While analytical accuracy represents the statistical deviation from reference measurements, it is critical to judge the measurement performance against a clinically acceptable criterion. Clarke's error grid analysis (EGA) has been a common approach for evaluating the severity of a deviation-related error in measurements and its potential to alter the treatment decision [49]. The grid is a graph of reference against the test method data pairs, which is divided into five zones of varying degrees of inaccuracy of glucose estimations, defined on scatter plot, with the x-axis as the reference glucose and y-axis as values generated by investigated system [50]. The results of validation data generated by the biosensor (n = 29) was subjected to EGA and the clinical significance of differences between its measurements and actual GC (through 400 mg/dL) assessed.

2.5.10. Comparative Accuracy

This evaluation of accuracy involves comparison of the biosensor to a commercially available hand-held electrochemical glucose meter. To assess how our biosensor's response differs from the established methodology, the Bland-Altman difference plot—a classical approach for analyzing the corresponding results from different methods [56]—was used. Measurements from the biosensor were compared with those obtained by the commercial meter. Seven samples containing GCs up to 400 mg/dL were tested, each of which was measured four times. The samples (n = 28) were first measured with both methods, and the difference (bias) between both measurements (y-axis) as a function of the mean of the two readings of each sample (x-axis) was then plotted. Additional reference lines—zero bias and 95% upper (0 + 1.96 SD difference) and 95% lower (0 − 1.96 SD difference) limits—were also overlaid on the plot.

3. Results and Discussion

3.1. Biosensor Design: Trade-off Analysis of Critical Characteristics

Key characteristics of biosensor elements were experimentally evaluated, and the results underwent a trade-off analysis to determine the optimal design. The evaluation included dextran molecular weight, hydrogel concentration, A/D ratio, and number of polymeric layers. A 70 kDa-dextran was identified as the optimal molecular weight—low enough to minimize large branches, yet high enough to retain materials within the hydrogel. A hydrogel concentration of 2% was chosen, as higher concentration produced no significant increase in signal intensity, but higher concentrations may reduce dextran-lectin dissociation and association. The result from evaluating the effect of A/D ratio on total fluorescence signal showed that a 10:1 ratio of ConA to dextran provided moderately high signal and 45% variation in signal intensity with the addition of glucose. Furthermore, the use of a higher ratio may cause aggregation.

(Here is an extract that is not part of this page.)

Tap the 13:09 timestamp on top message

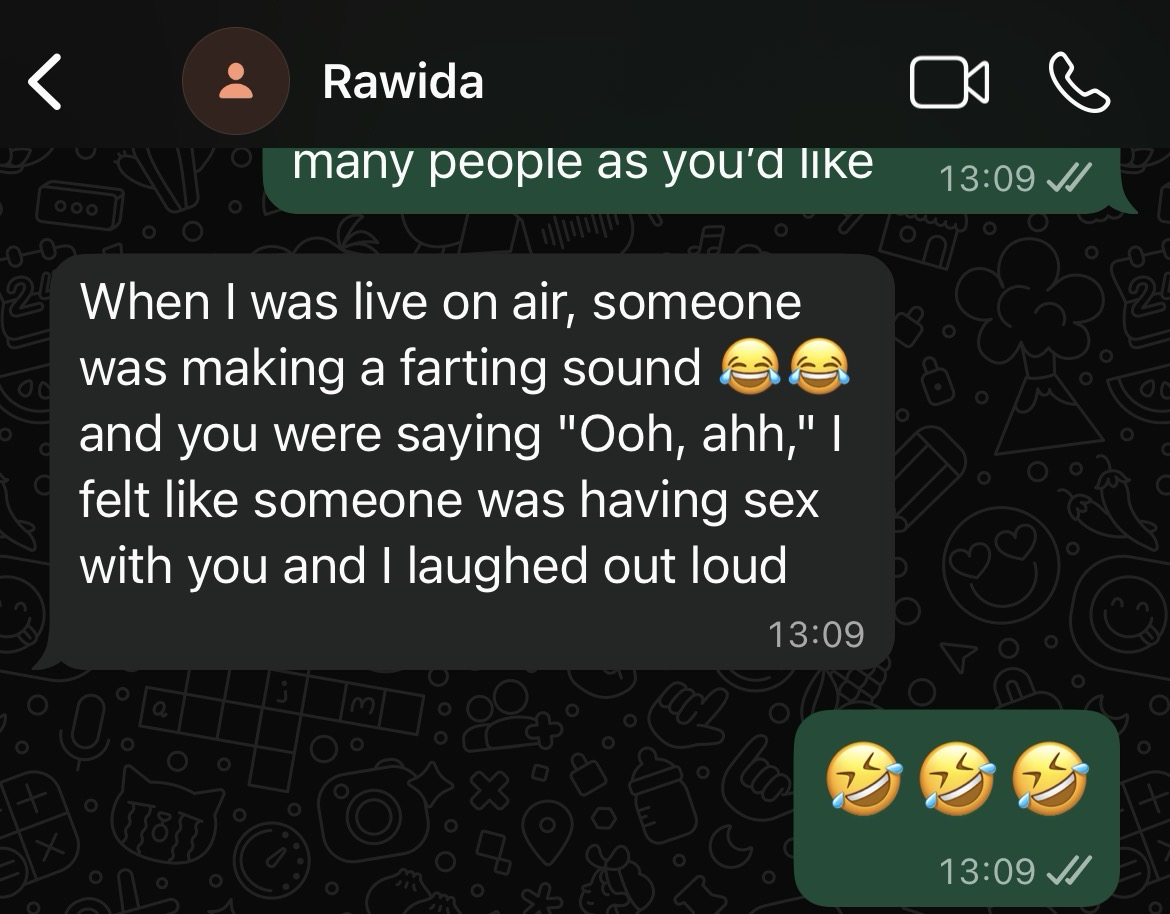(987, 178)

The evaluation of the effect of frequent washing over the course of the two-hours LBL self-assembly process included biosensors with one, two, three, or four full polymeric layers. Sensing components losses were reflected in signal decay, which was 73% for no layers, 51 for one layer, 30% for two layers, 28% for three layers, and 27% for four layers. Therefore, biosensors with two polyelectrolyte layers were used in subsequent measurements as additional layers would provide negligible benefit but may reduce the glucose diffusion rate.

3.2. Biosensor Response Characteristics

The biosensor response has been evaluated and analysis of performance data is presented and comparisons made to available criteria.

3.2.1. Fluorescence Output

The emission spectra (Figure 1) upon exposure to various glucose concentrations demonstrated the viability of AF594/AF647 pair complex incorporated in FRET-based biosensor for creating a FRET-based biosensor capable of detecting glucose. The donor fluorescence showed a peak emission at 620 nm and increased monotonically with increasing GC. No significant irregularities in the spectra, such as spectral shifts due to the inner filter effect (fluorescence absorption and re-emission), are apparent.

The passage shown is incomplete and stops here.